今日は行きつけのヘアサロンで髪を切ってもらいました。担当してくれたのは30過ぎぐらいの男性。初めてだったので雑談をしながら軽く自己紹介します。

「ぼくはプロのカメラマンで、旅をしながら写真を撮るのが仕事です」みたいな感じ。

それに続く会話では、いつも同じことを聞かれます。
「風景写真をよく撮るんですか」
「グラビアの撮影後に水着の女の子と仲良くなって遊びにいったりしますか」
「戦場へは行くのは危ないから止めた方がいいですよ」
「今はカメラの性能がいいから誰でも簡単にとれるんじゃないですか。篠山紀信なんか今も仕事があるんでしょうか」
というのが展開が多いです。

一般の男性がプロのカメラマンということばから思い浮かべるのは「風景」「グラビア」「戦場カメラマン」「篠山紀信」が、ぜんぶなんでしょうかねー。あとはスポーツに話が進むこともありますけど。

01

どうも、一般の人(プロのカメラマンと仕事をしたことがない人)は、プロならどんな写真でも撮れると思っているみたいですな。

グアム島でビキニの巨乳女子を撮って、その次はシリアへイスラム国の取材に出発し、その後はオリンピックの長距離走の決勝を撮影する、というハチャメチャなスケジュールのカメラマンはいません。

「プロのカメラマン」にはいろんな専門分野があるんです。ちょっと考えただけでも

・広告
・報道
・建築
・料理
・スポーツ
・ファッション
・学校行事
・ウェディング
・水中

といろいろありますね。女の子を撮っている人はだいたいいつも女の子を撮っているし、スポーツを撮っている人はいつもスポーツを撮っています。それも同じ競技を撮っています。

撮影分野が違うと仕事のやり方が違います。その世界の作法が分からないので、素人と大差ないこともあります。スポーツでいえば、柔道の世界的選手が、シンクロナイズドスイミングでもフットボールでも、どんな競技でもプロとしてこなせるってことはないですよね。

もちろん、スポーツ選手でも複数の競技でメダルを取る人がいるように、カメラマンでもいくつかの分野をこなす人もいます。だいたい出版系のカメラマンはなんでも撮れるものだし。でも、守備範囲が広くても得意分野はある程度定まっているものです。とくにフリーランスなら。
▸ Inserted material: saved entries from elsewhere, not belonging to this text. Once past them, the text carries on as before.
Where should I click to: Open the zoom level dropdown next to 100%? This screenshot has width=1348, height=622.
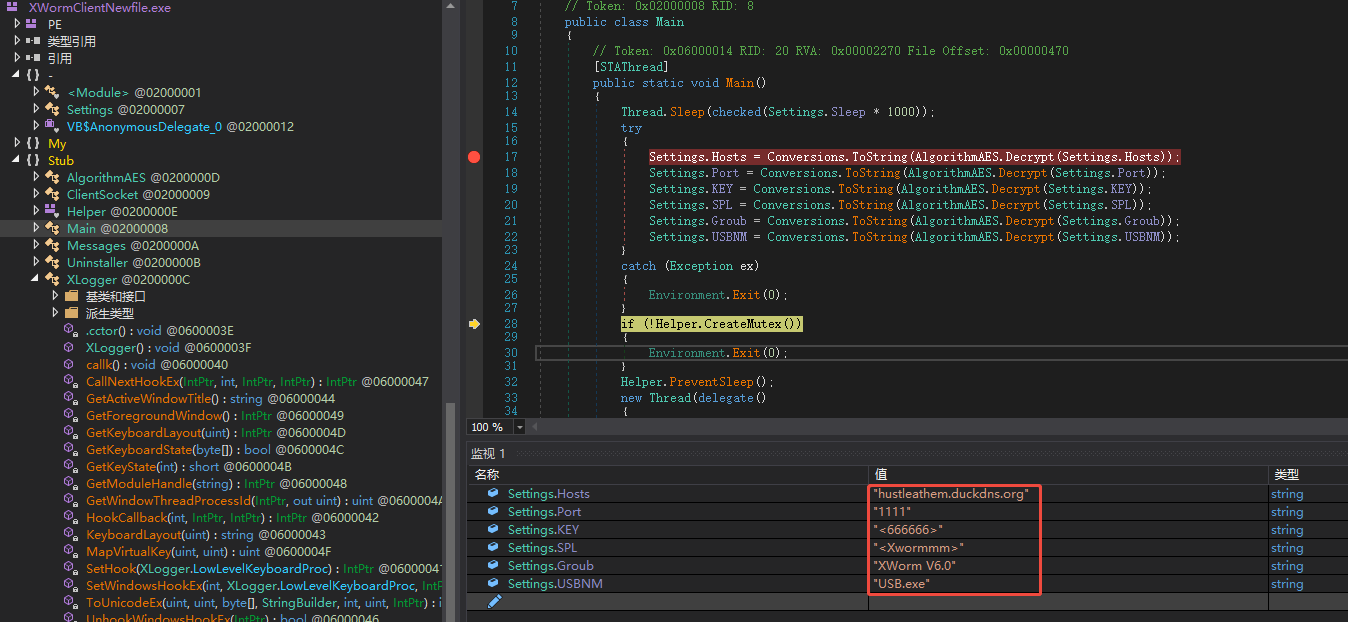(519, 426)
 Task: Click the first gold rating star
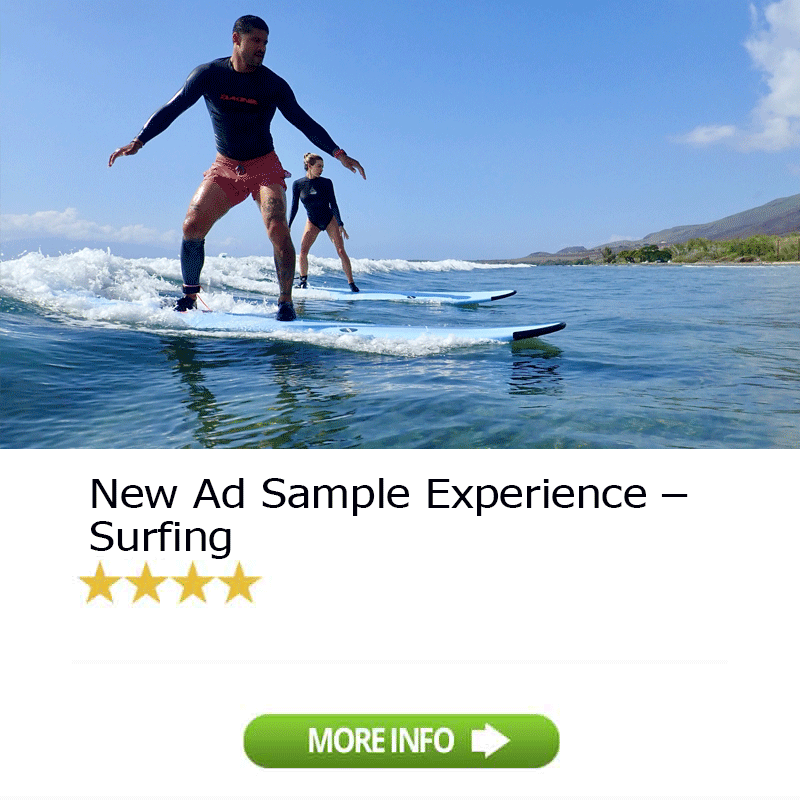pos(100,582)
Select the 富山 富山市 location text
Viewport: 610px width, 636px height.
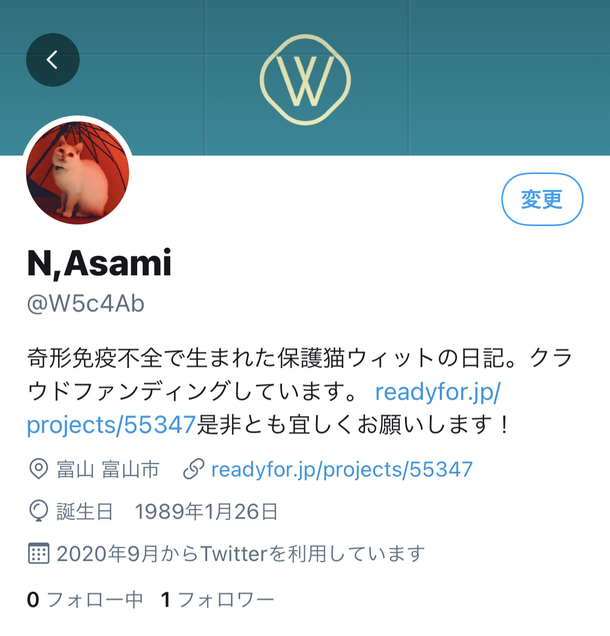tap(107, 469)
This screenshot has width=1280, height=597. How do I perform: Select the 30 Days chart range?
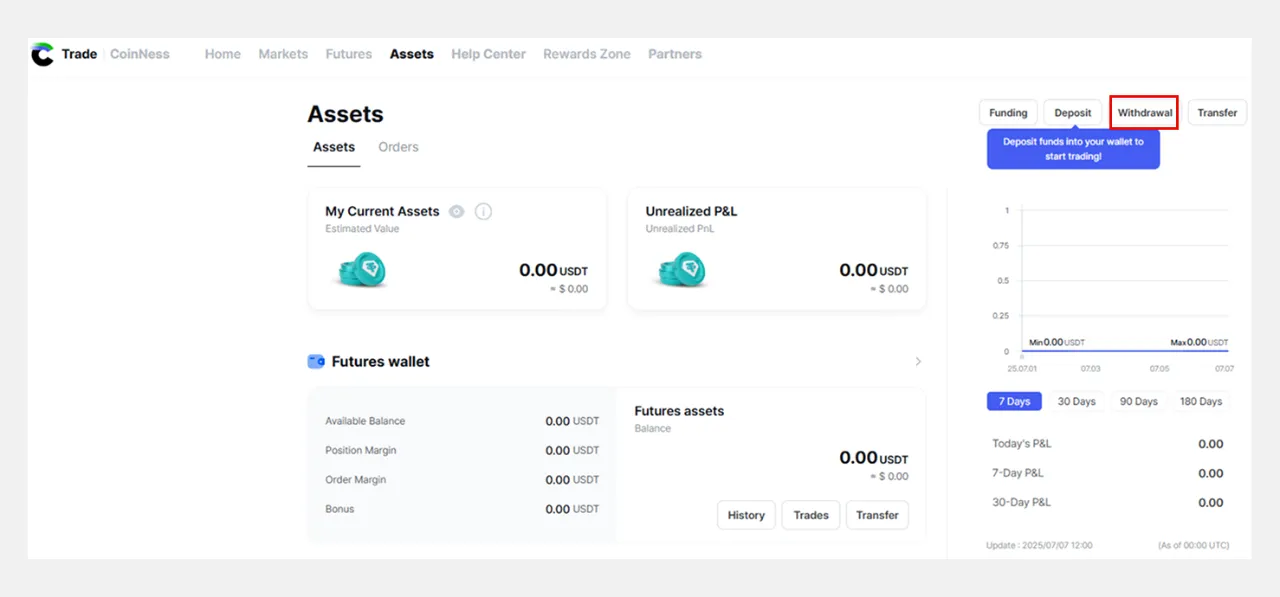pos(1076,401)
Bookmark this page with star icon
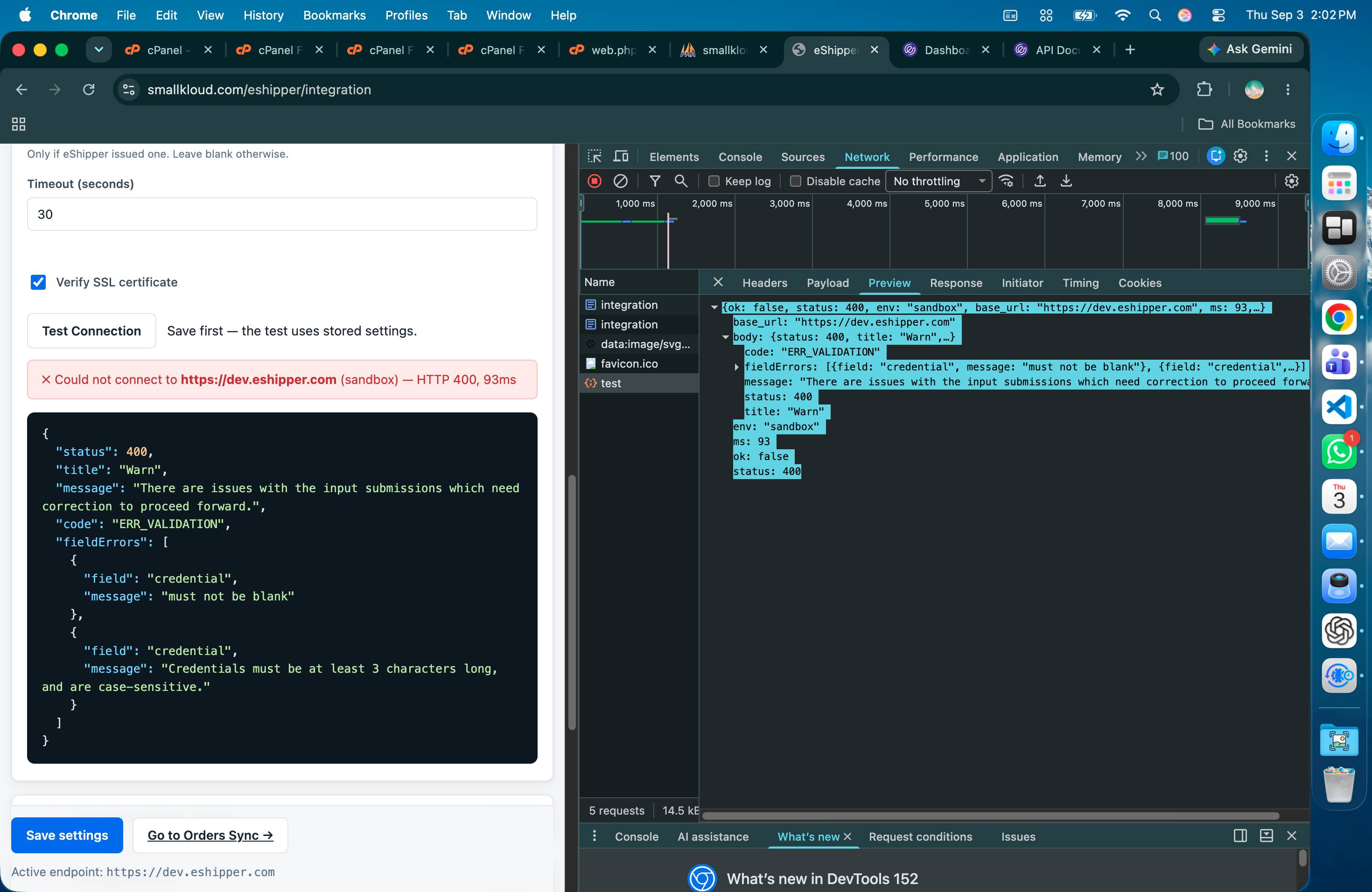1372x892 pixels. point(1156,89)
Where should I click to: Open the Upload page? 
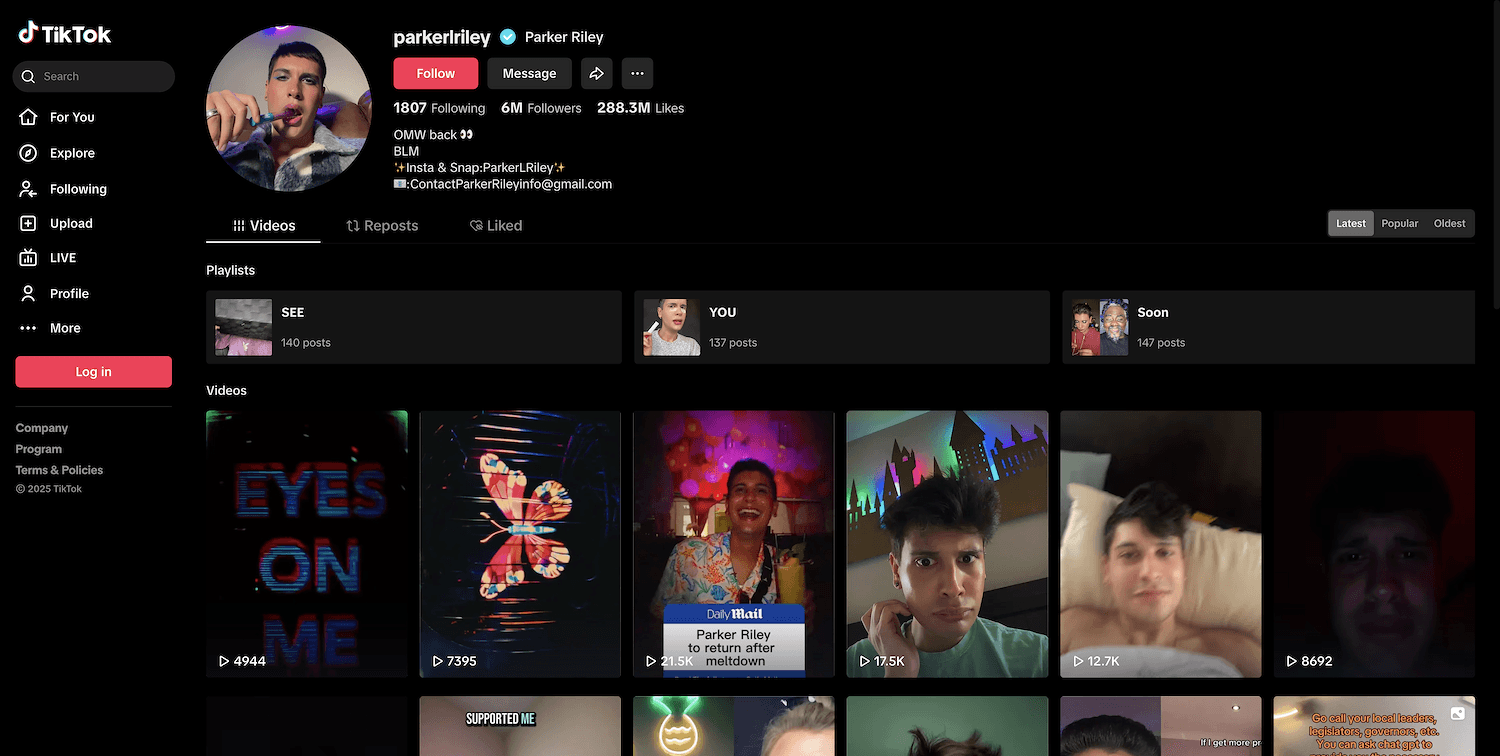(70, 224)
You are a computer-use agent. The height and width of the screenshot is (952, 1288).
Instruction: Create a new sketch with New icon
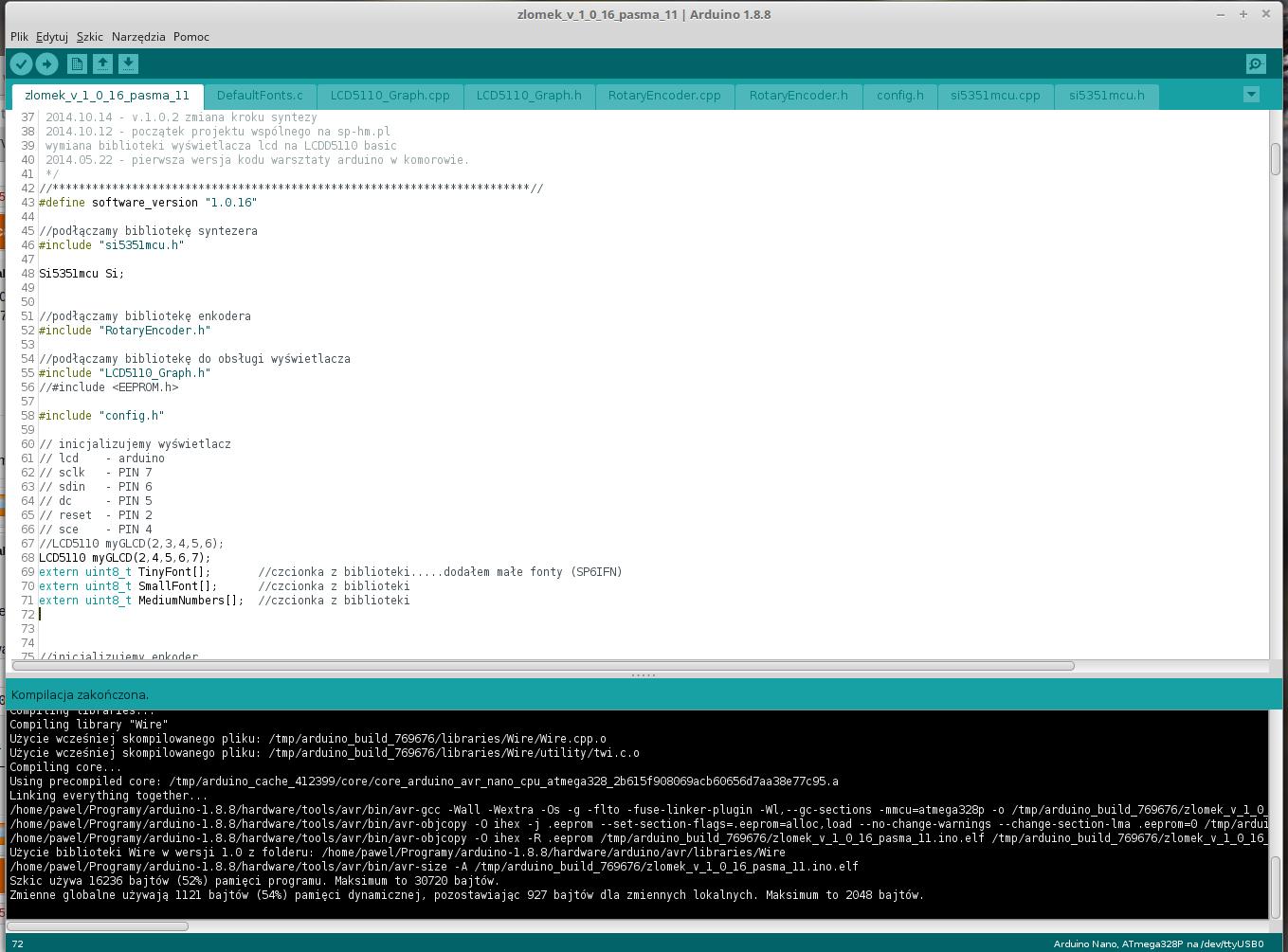coord(78,64)
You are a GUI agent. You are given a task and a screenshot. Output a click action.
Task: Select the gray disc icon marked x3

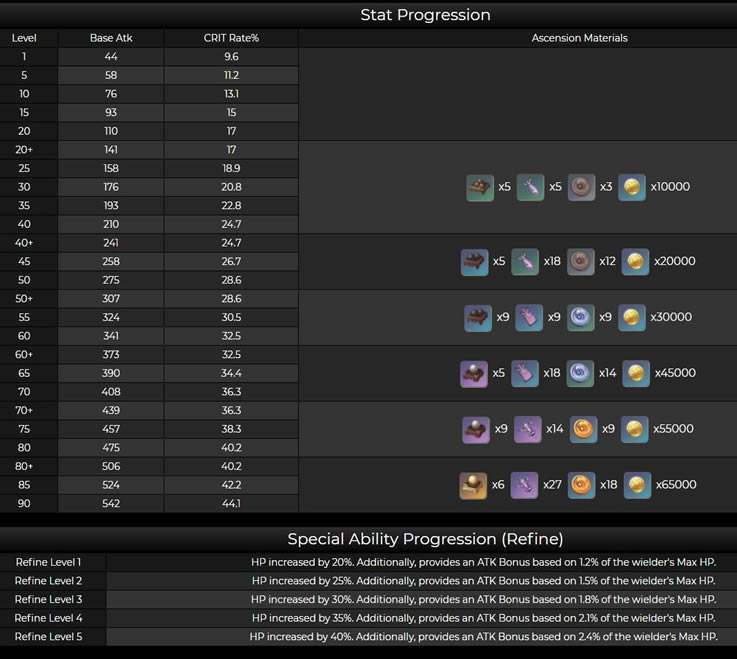581,187

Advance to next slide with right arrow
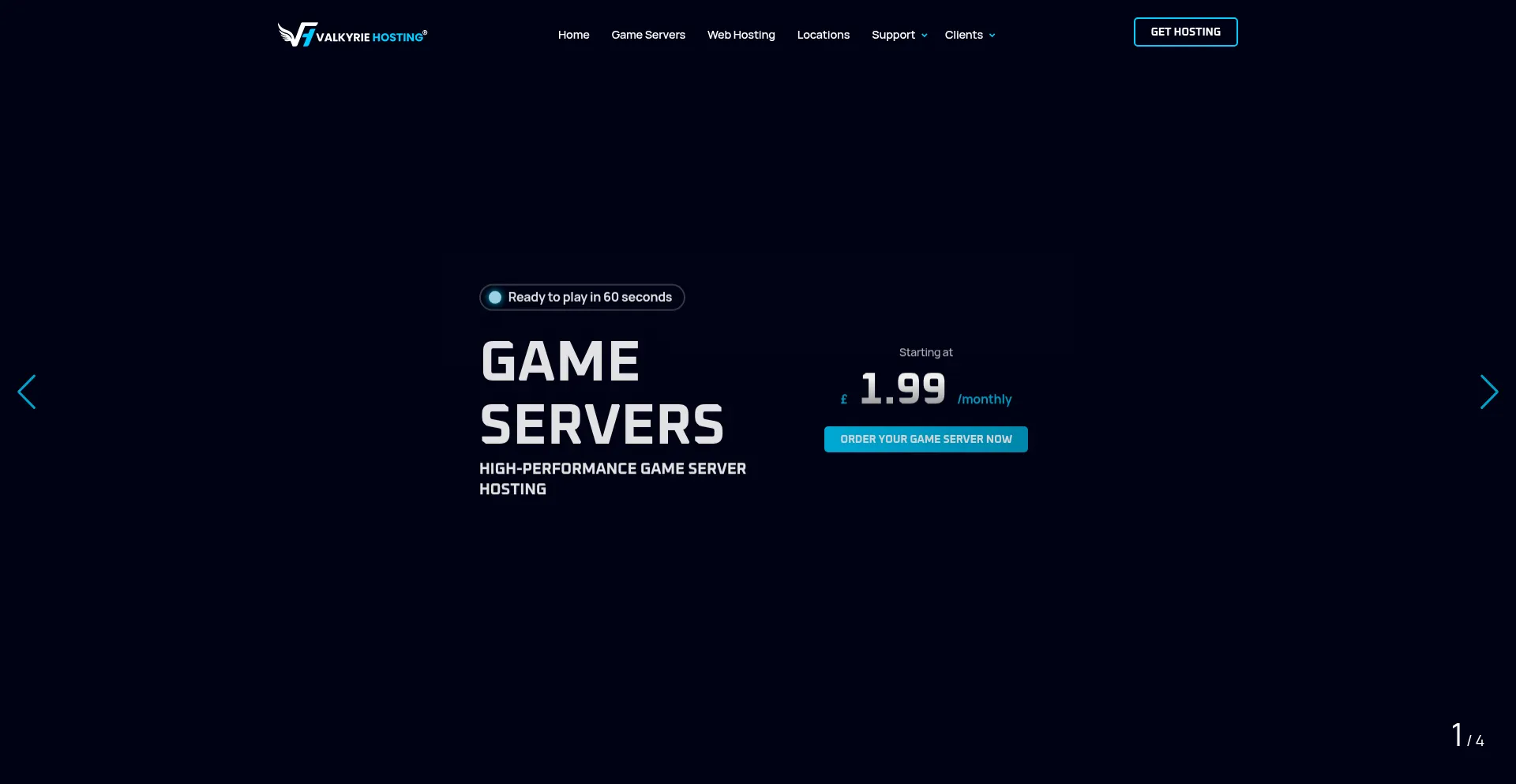click(x=1488, y=392)
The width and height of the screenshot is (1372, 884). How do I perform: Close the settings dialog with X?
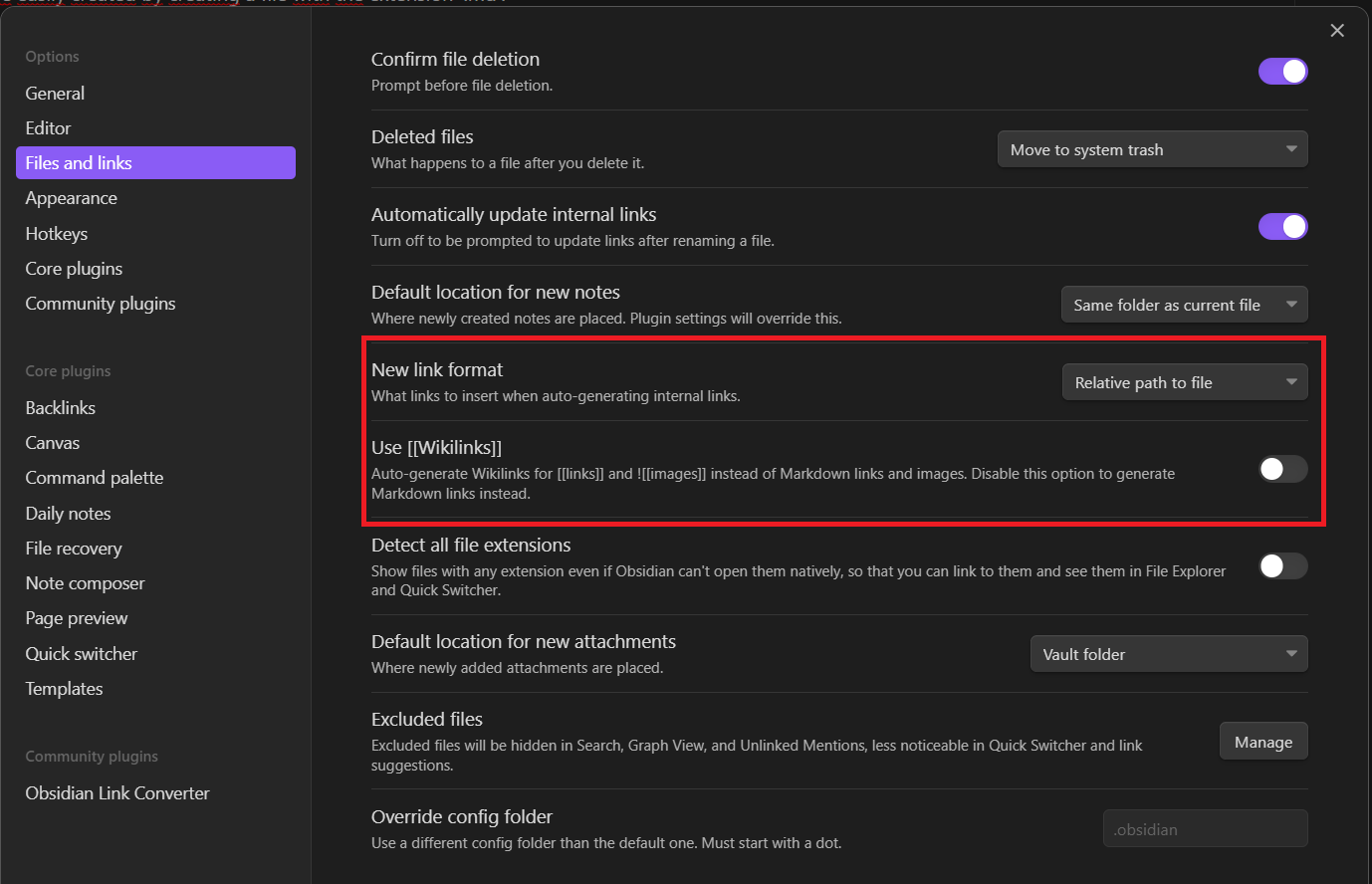(x=1337, y=31)
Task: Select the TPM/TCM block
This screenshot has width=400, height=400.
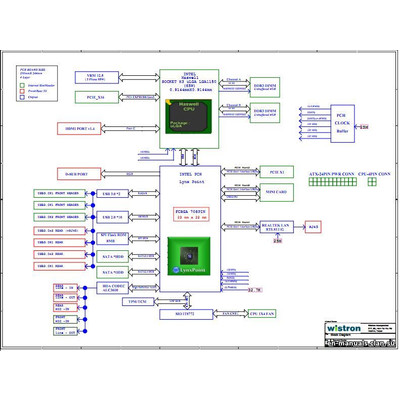Action: [138, 302]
ぼくは割となんでも撮影します。料理、建築、スナップとか。でも水着の女の子や、オリンピックの撮影の仕事は来ません。残念ながら。戦場に行ったこともありません。いろんな仕事をしてみたいなーと思いますが、今の旅するスタイルをけっこう気に入っています。

そうそう、よく話題になる「風景写真」という分野のプロは実はあまりいません。写真雑誌に風景写真のプロがよく登場するから、あたかもプロの主流みたいに思われているようですが、風景写真の需要は実は少ないからプロとして活躍する人も非常に少ないんですよ。